Plus alarmant encore, la facilité avec laquelle ces systèmes autonomes peuvent être entièrement redirigés au niveau de la couche de raisonnement sans qu'une seule ligne de code malveillant ne soit écrite, a souligné Gu.
Grâce à des attaques basiques d'« injection de prompt », un acteur malveillant peut intégrer des instructions cachées en langage naturel dans une page web bénigne, un document PDF ou un e-mail entrant, a-t-il ajouté.
Lorsque l'agent IA non isolé lit ce fichier pour traiter une tâche pour l'utilisateur, il ne parvient pas à séparer les commandes système fiables des données externes non fiables, a expliqué Gu. L'agent écrase alors silencieusement ses règles d'origine, obéit à l'instruction malveillante et peut être contraint d'exfiltrer des données ou de déclencher des transferts de fonds non autorisés.
Exploits hyperrapides
Gu a révélé que CertiK avait découvert des centaines de compétences malveillantes, de faux installateurs et de packages de dépendances imitateurs directement sur les hubs d'utilitaires d'agents ouverts. Parce que ces plugins malveillants utilisent un langage naturel standard pour influencer subtilement le comportement de l'agent et modifier ses objectifs, ils contournent complètement les logiciels antivirus traditionnels basés sur les signatures.
« Les applications d'arnaque utilisent le langage naturel pour influencer le comportement, ce qui les rend totalement résistantes aux analyses antivirus traditionnelles », a expliqué Gu. « Et actuellement, il est encore plus facile d'arnaquer une machine qu'un humain. »
Dans ce que Gu décrit comme une évolution bizarre de la criminalité financière, la télémétrie de CertiK a observé une explosion d'arnaques automatisées onchain qui ne fonctionnent que 10 minutes ou quelques heures avant de disparaître complètement.
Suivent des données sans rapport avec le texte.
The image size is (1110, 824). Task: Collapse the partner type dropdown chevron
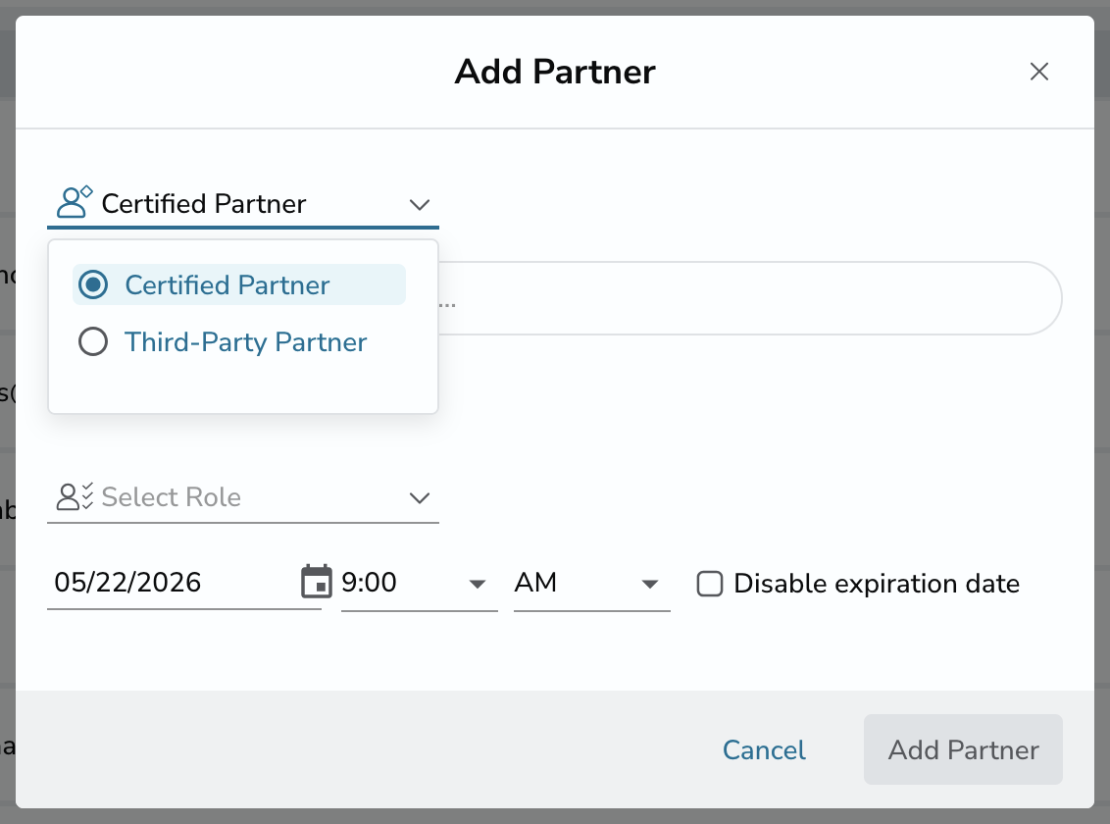click(419, 205)
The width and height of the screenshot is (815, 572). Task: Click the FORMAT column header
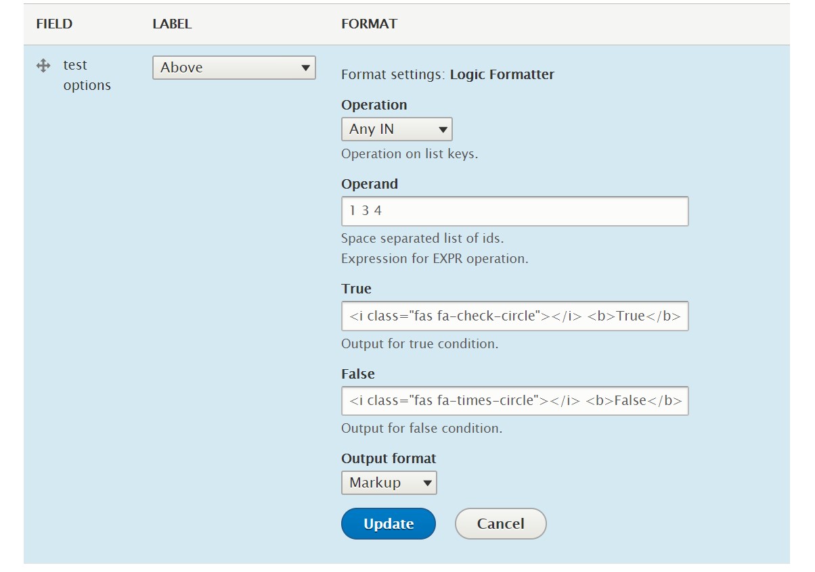tap(369, 24)
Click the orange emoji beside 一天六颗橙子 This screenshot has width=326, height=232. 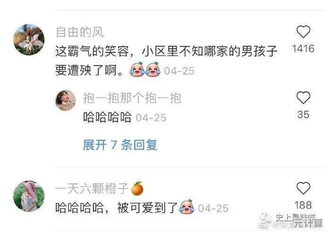[x=137, y=189]
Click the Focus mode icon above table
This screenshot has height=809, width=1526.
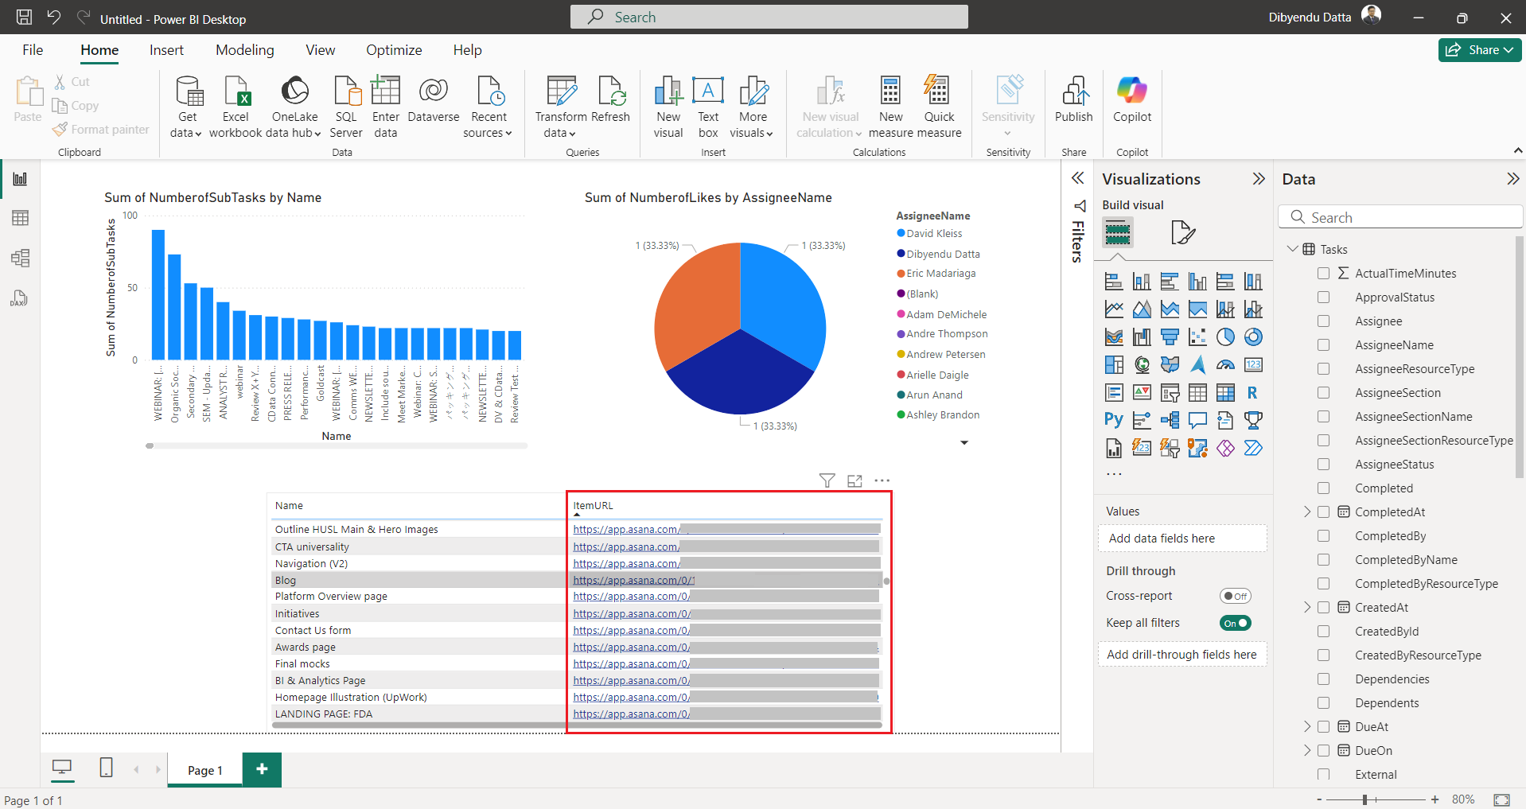pos(854,480)
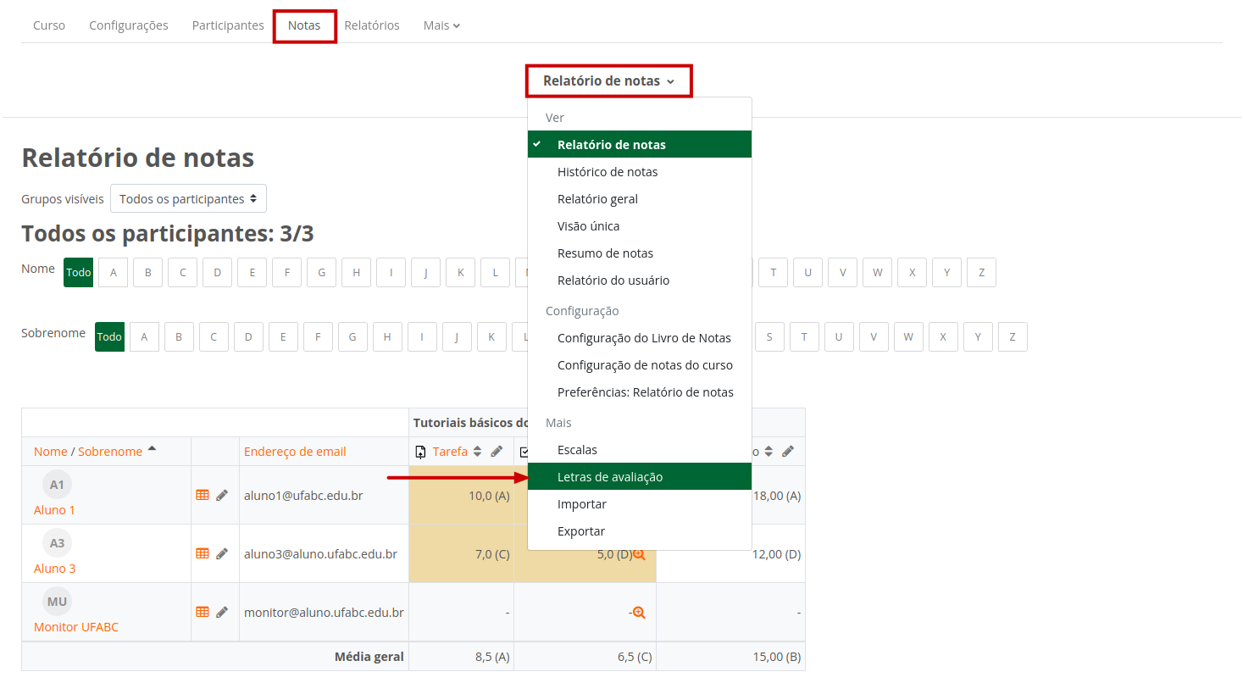Screen dimensions: 1243x683
Task: Filter first names by letter C
Action: point(182,273)
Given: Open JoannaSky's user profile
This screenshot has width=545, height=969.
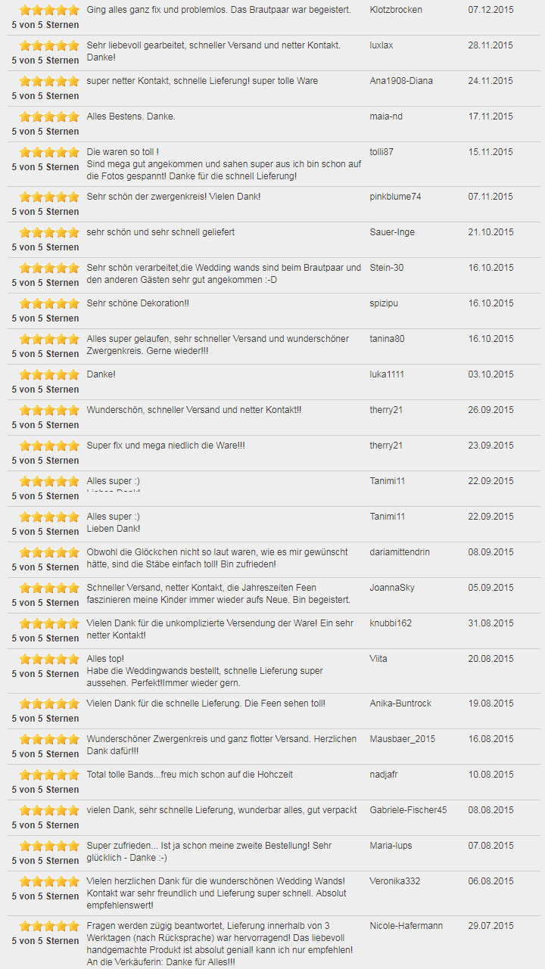Looking at the screenshot, I should point(392,588).
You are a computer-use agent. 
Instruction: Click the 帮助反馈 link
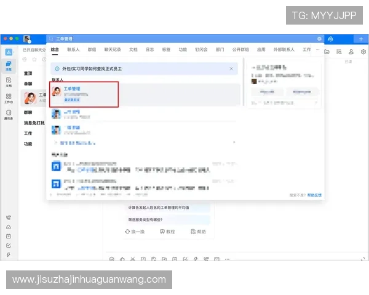click(314, 194)
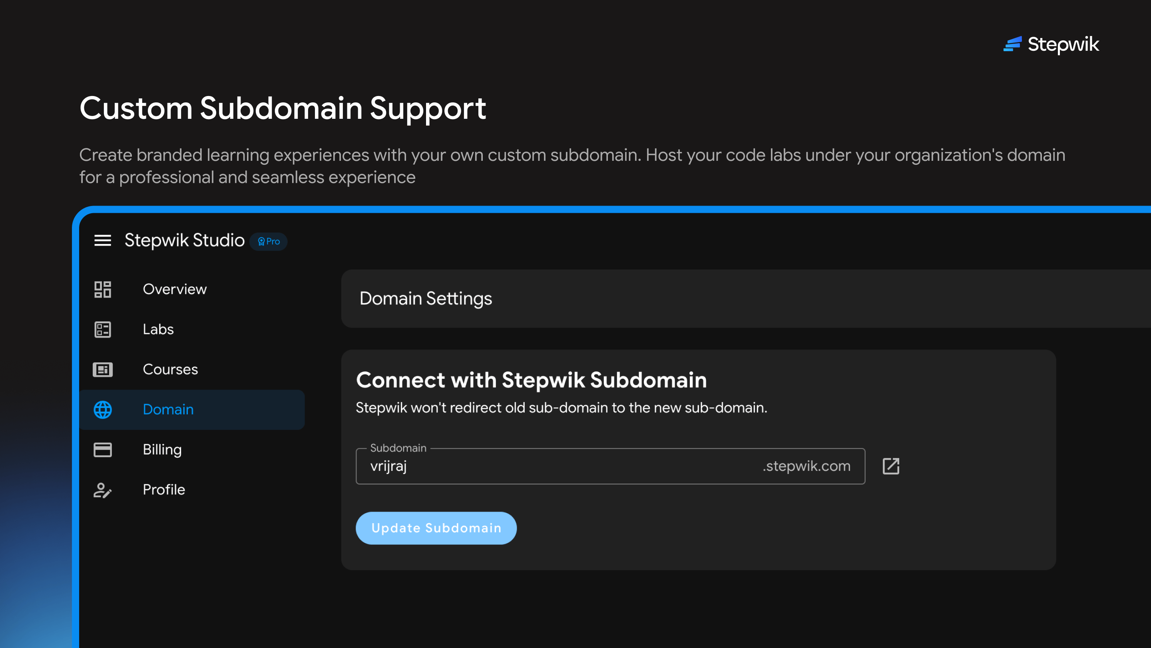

Ces exploits hyperrapides et éphémères sont spécifiquement conçus par des pirates pour cibler et arnaquer d'autres bots de trading IA autonomes et des systèmes d'agents automatisés, exécutant des drainages financiers de machine à machine avant même qu'un humain ne réalise qu'une compromission a eu lieu.
Gu affirme que l'industrie du génie logiciel doit abandonner complètement sa dépendance aux interactions basées sur la confiance et passer immédiatement à une architecture isolée « Zero Trust » (Confiance Zéro), où chaque commande et dépendance est continuellement vérifiée.